Members of the Overland Park Police Department’s Community Oriented Policing Unit spent two hours Wednesday camped out at Scooter’s, a drive-through coffee store on 87th Street.
Officers Brian Payne and Theresa Bentch weren’t there waiting to catch a speeding driver or potential criminal. They were offering Scooter’s java for free at an informal meet-and-greet called Coffee with COPPS. The acronym stands for Community Policing and Problem Solving.
“We’re always looking for ways to reach out to the public and this seems like a good way to do that,” Bentch said.
“We’re a resource hub for the department,” Payne said. “We have good relationships with the area business community, non-profits and social service agencies. We serve as a hub for them in the community so we know where to go for help and how the process works.”
Officers in the COPPS unit are liaisons between the community and the rest of the department as a whole.
“This is a chance to open up a dialogue about community needs and how the residents and businesses perceive the officers and the jobs they do,” said Police Chief John Douglass.
Among those who dropped by on Wednesday afternoon was Mike Walrod, owner of the nearby Get Smarter Prep, a college counseling and test-prep company. Students and tutors come and go from Get Smarter’s three offices in the shopping center, two of which are on the back side. Walrod was concerned about their safety.
“We don’t have any issues, but I thought this is something we could do. It’s a peace-of-mind thing,” Walrod told the officers. “Do you have a handout that we could share with our students and teachers?”
Bentch offered to send Walrod a safety tips flyer; she also proposed doing a safety presentation for the company.
“We do a number of presentations,” Bentch said. “It gives us a chance to know the business community.”
This was the second Coffee with COPPS event. The first gathering took place in March at the Whole Foods store at 7401 W. 91st Street; about 15 people stopped by to chat and ask the officers questions.
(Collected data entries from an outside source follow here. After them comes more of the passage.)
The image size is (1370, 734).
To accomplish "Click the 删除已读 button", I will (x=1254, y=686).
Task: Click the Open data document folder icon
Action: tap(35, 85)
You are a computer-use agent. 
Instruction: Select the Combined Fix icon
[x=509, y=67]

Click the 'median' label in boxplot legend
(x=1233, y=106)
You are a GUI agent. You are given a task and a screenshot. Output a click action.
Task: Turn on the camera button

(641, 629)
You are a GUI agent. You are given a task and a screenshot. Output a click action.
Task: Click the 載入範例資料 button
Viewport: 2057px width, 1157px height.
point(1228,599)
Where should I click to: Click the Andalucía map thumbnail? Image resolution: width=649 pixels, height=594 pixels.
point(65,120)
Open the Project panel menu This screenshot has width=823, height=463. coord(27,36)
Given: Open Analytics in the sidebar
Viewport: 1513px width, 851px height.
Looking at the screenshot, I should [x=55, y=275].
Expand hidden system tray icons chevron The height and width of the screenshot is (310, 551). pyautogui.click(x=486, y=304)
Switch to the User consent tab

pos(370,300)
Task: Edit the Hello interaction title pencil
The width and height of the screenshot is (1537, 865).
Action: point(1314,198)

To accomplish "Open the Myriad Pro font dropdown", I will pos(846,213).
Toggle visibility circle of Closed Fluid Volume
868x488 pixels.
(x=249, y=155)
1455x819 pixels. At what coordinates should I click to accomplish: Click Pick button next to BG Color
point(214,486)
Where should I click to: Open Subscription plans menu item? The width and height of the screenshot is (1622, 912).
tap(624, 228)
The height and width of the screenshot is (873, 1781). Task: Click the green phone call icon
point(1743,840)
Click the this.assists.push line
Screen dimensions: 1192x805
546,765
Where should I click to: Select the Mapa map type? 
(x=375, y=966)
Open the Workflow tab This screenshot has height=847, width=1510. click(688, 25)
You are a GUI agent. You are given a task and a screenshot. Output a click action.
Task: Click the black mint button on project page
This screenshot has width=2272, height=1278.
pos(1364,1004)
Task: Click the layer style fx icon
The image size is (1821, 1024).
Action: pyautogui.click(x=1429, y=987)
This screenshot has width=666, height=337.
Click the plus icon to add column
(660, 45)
Bentch suggested the coffee klatches after she learned about a similar program on the West Coast and thought it would work here.
“While we want any police officer to be approachable, the right time and right place is not always presented at the same moment,” said Police Chief John Douglass. “You may see an officer stopped in a patrol car at a traffic light, but trying to get a question answered or voice a concern is generally not feasible. The Coffee with COPPS program allows the community a chance to carry on a conversation with officers in a more social setting.”
Pastor Jessica Williams of First Baptist Church of Overland Park stopped by to grab a smoothie and chat.
“Our church is interested in knowing what’s going on in the community,” she said.
A relative newcomer to the area, Williams used the opportunity to learn a little more about Overland Park from people who know it well.
David Gritton, Scooter’s local director of marketing, was on hand for the event. Scooter’s was happy to play host for Coffee with COPPS, donating both location at 9455 W. 87th Street and product for the cause.
“We thought it was great,” Gritton said. “It’s important to us to be involved in the community and help facilitate these things. I have three young kids and I think it’s great for younger kids to meet officers in a very informal setting and reach out to them and know that the police are there to help them.”